Having not seen a single life restoration of Adam Yates' new transitional sauropodomorph, I humbly submit my own:


Why did I add neosauropod-esque dorsal spines? Because I can. Such is the dark power of the unsupervised paleoartist. I must admit, I am particularly impressed by the animal's relatively short, but sizable forelimbs and very deep tail.

3 comments:

m said...

nice!

Adam Yates said...

Hi Zach,

Thanks for taking a go at a life restoration of Aardonyx. I had always meant to do one myself but never found the time and then the release came up so quickly. Interesting factoid about the spines - we did find a small number (three) of osteoderms in the quarry. We don't know what they belong to, they don't look like thyreophoran or crocodilomorph scutes, maybe they come from Aardonyx but then I would have expected to have found more.

Anonymous said...

Nice. Though I would have given the critter inflated nasal sacs similar to the Luis V. Rey restoration of Muttaburrasaurus.

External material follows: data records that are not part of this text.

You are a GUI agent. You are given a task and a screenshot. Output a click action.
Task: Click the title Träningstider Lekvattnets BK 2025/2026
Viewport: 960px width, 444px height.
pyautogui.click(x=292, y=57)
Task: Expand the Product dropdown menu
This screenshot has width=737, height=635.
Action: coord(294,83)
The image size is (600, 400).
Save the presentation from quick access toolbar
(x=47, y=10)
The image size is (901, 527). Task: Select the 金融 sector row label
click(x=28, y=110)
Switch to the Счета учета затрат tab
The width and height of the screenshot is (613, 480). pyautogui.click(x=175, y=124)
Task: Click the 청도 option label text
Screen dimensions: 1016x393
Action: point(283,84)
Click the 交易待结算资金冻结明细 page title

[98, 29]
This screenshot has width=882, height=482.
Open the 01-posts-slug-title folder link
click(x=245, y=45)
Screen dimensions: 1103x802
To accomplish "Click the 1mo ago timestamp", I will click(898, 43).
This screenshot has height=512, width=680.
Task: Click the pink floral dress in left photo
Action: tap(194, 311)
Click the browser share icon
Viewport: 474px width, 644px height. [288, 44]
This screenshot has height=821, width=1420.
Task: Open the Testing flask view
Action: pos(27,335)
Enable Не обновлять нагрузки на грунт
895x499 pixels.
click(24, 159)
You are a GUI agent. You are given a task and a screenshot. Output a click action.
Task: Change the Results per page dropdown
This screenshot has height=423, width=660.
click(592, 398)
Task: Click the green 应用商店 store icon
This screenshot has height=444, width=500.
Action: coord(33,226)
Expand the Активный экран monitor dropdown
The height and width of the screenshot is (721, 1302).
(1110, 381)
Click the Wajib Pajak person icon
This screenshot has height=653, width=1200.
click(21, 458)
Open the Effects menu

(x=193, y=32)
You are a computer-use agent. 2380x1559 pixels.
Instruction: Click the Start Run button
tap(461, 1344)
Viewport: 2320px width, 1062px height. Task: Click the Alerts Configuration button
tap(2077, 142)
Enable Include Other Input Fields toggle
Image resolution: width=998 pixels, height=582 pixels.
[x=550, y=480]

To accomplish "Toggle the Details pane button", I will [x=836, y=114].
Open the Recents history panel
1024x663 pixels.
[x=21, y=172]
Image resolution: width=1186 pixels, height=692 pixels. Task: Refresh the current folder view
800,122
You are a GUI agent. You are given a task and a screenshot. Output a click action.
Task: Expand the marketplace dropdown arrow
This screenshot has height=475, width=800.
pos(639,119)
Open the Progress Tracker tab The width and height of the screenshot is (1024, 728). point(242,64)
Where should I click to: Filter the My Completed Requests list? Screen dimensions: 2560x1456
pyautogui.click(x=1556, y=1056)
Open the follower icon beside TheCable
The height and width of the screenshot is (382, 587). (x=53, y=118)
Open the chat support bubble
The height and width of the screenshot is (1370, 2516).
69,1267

I wonder if the fact that this animal was a facultive quadruped (perhaps getting down on all fours to eat, like a kangaroo), means that the idea that basal sauropods were all bipedal or all quadrupedal is not so cut and dry. Perhaps some were fully bipedal, like Plateosaurus, others were fully quadrupedal, like Melanorosaurus or Riojasaurus, and others were somewhere in the middle, like this guy. Of course, Aardonyx is a non-prosauropod sauropodimorph, so perhaps the basal sauropod-like clade...thingy (you know the one I'm talking about, the one where Anchisaurus and Melanorosaurus got reassigned, as well as Aardonyx is a part of) were all facultive quadrupeds, getting steadily more quadrupedal as one gets closer to the true Sauropoda.